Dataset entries
Start of Block

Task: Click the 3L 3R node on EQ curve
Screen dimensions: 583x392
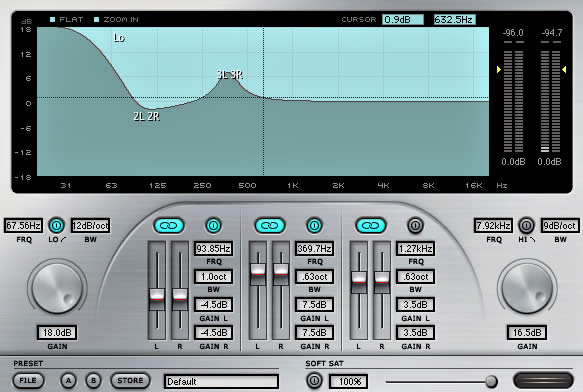Action: (x=230, y=75)
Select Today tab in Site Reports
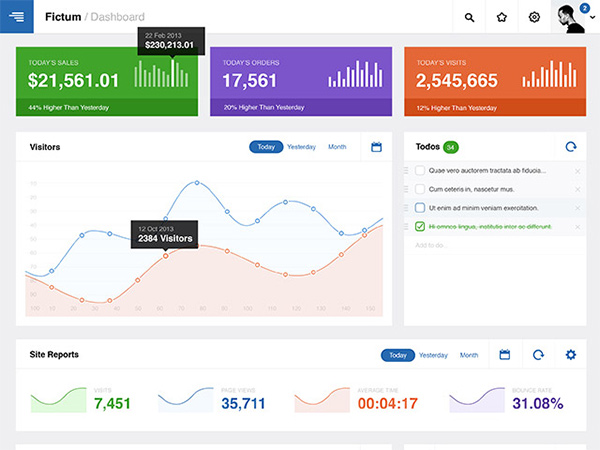 pos(397,355)
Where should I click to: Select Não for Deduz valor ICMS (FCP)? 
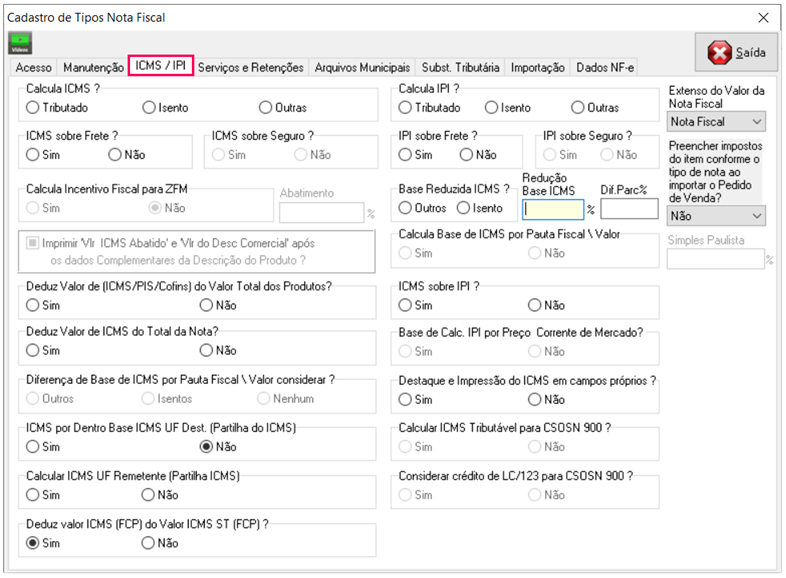(x=148, y=543)
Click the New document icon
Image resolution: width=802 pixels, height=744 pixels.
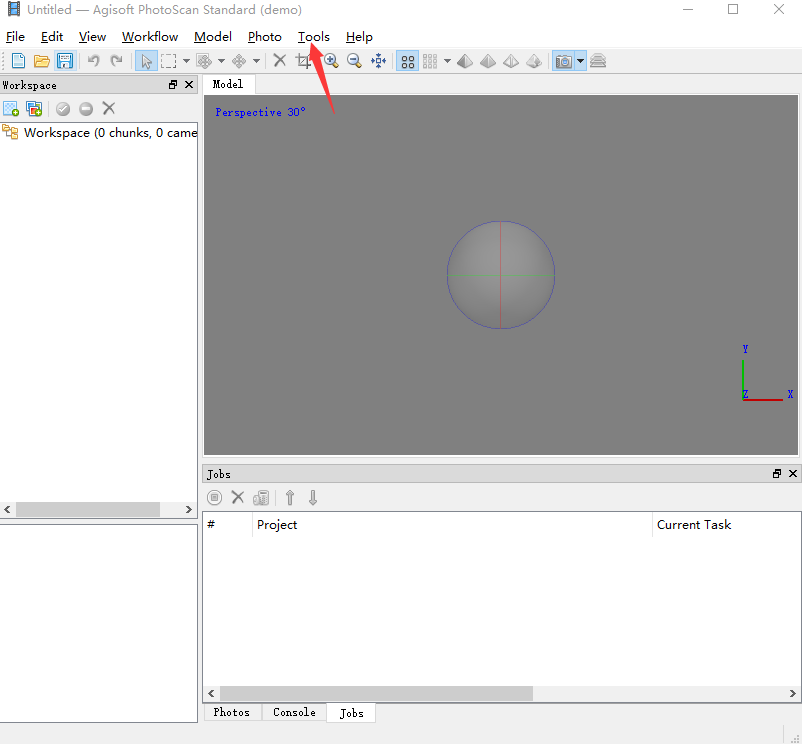tap(18, 61)
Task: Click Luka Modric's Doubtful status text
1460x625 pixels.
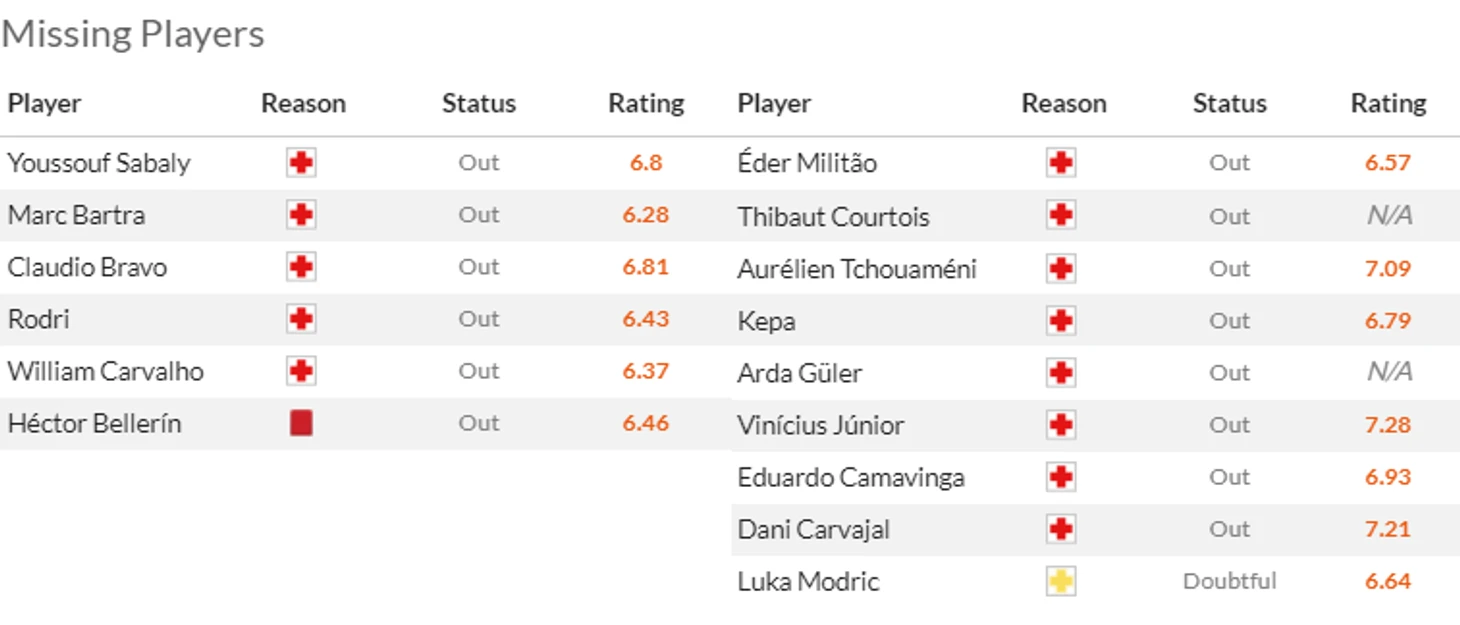Action: (1230, 581)
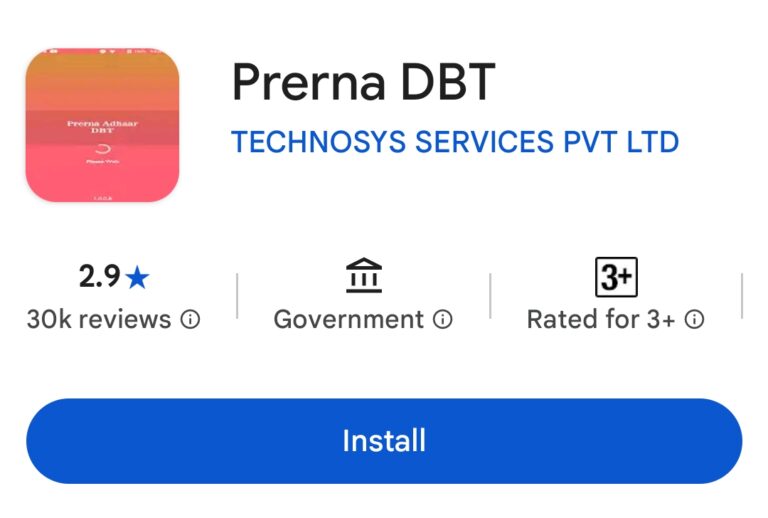Open TECHNOSYS SERVICES PVT LTD developer page

[455, 142]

End of Block

◆ **YOUR OBJECTIVE**: Repeat every record above exactly, but leave out any pictures.

◆ **RESPONSE TO THE TASK**:
Task: Click the 3L 3R node on EQ curve
Screen dimensions: 583x392
Action: (x=230, y=75)
Select Today tab in Site Reports
 pos(397,355)
Where should I click to: Select Não for Deduz valor ICMS (FCP)? 
(x=148, y=543)
Click the New document icon
Image resolution: width=802 pixels, height=744 pixels.
tap(18, 61)
Task: Click Luka Modric's Doubtful status text
1460x625 pixels.
Action: (1230, 581)
Open TECHNOSYS SERVICES PVT LTD developer page

[455, 142]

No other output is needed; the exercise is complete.